==== Extract
'My Lord, You are aware that, at this moment, the public feeling is strongly excited against the perpetrators of the late foul and cold blooded murders that have taken place in the very centre of a populous and civilised city . . . Your Lordship is aware, that in all civilized nations, blood calls for blood . . .'
From ' Letter to the Lord Advocate . . . By The Echo of Surgeons' Square'
Early nineteenth century Edinburgh was gripped by fear of body snatchers. New graves were constantly under threat from unscrupulous ghouls keen to profit from the medical school's voracious appetite for corpses. In 1828, Burke and Hare, a pair of opportunistic low-lives, took the practice to a new extreme. They murdered at least 16 innocent victims, including a 12-year-old boy, in the name of medical science - and the freshness of the corpses they delivered for dissection earned them extra money.
========
==== Exercise data
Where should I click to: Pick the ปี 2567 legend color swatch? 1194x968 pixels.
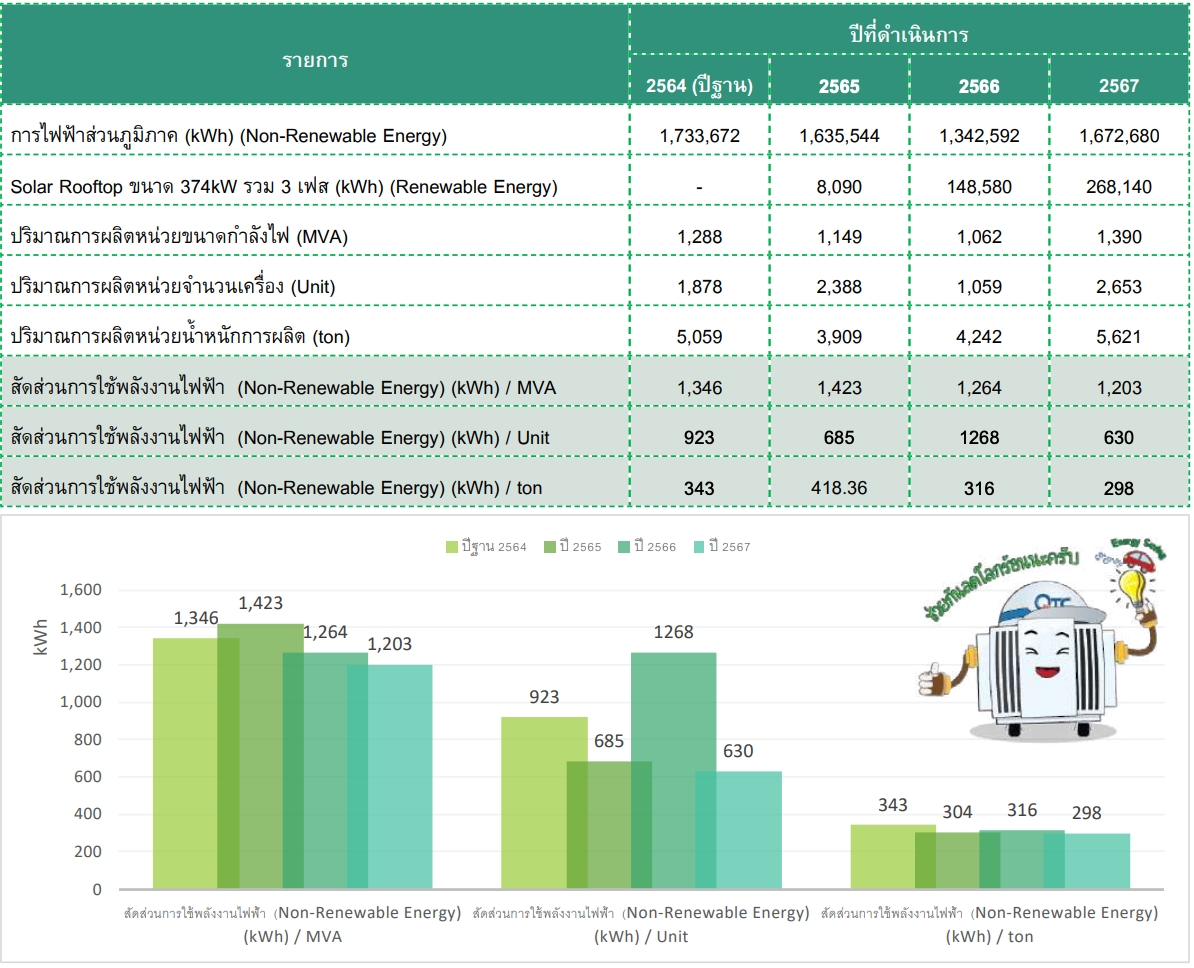click(x=699, y=547)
========
● Directions
**1)** Do these statements agree with the text on Burke and Hare? Answer yes or no for each, quoting the words from the text that decide it.
(a) Burke and Hare killed at least 16 people.
(b) Body snatchers mainly threatened old graves.
(c) Fresh corpses brought Burke and Hare extra money.
**2)** Continue the text on Burke and Hare from its last sentence.
The data that comes after the text on Burke and Hare is separate material.

● Answers to the exercise
**1)**
(a) Yes: "They murdered at least 16 innocent victims"
(b) No: "New graves were constantly under threat from unscrupulous ghouls"
(c) Yes: "the freshness of the corpses they delivered for dissection earned them extra money"

**2)**
The names of Burke and Hare have become synonymous with body-snatching, but the true details of their crimes have been obscured by mythology and questions still surround the case. In Enlightenment Edinburgh, how were Burke and Hare able to carry on their repulsive and murderous trade undetected for so long? Why was only one of the homicidal due brought to justice? And what were the roles of Burke and Hare's common-law wives, the medical students who took delivery of the corpses and Dr Robert Knox, the distinguished teacher of anatomy whose dissecting table was the final resting place of the unfortunate victims?
Bailey reveals a sordid side to a society which was famed for its intellectual and progressive thinking, yet depended on predatory criminals for the advance of medical knowledge. In this compulsive and absorbing book, the evidence is thoroughly re-examined - and startling conclusions are reached.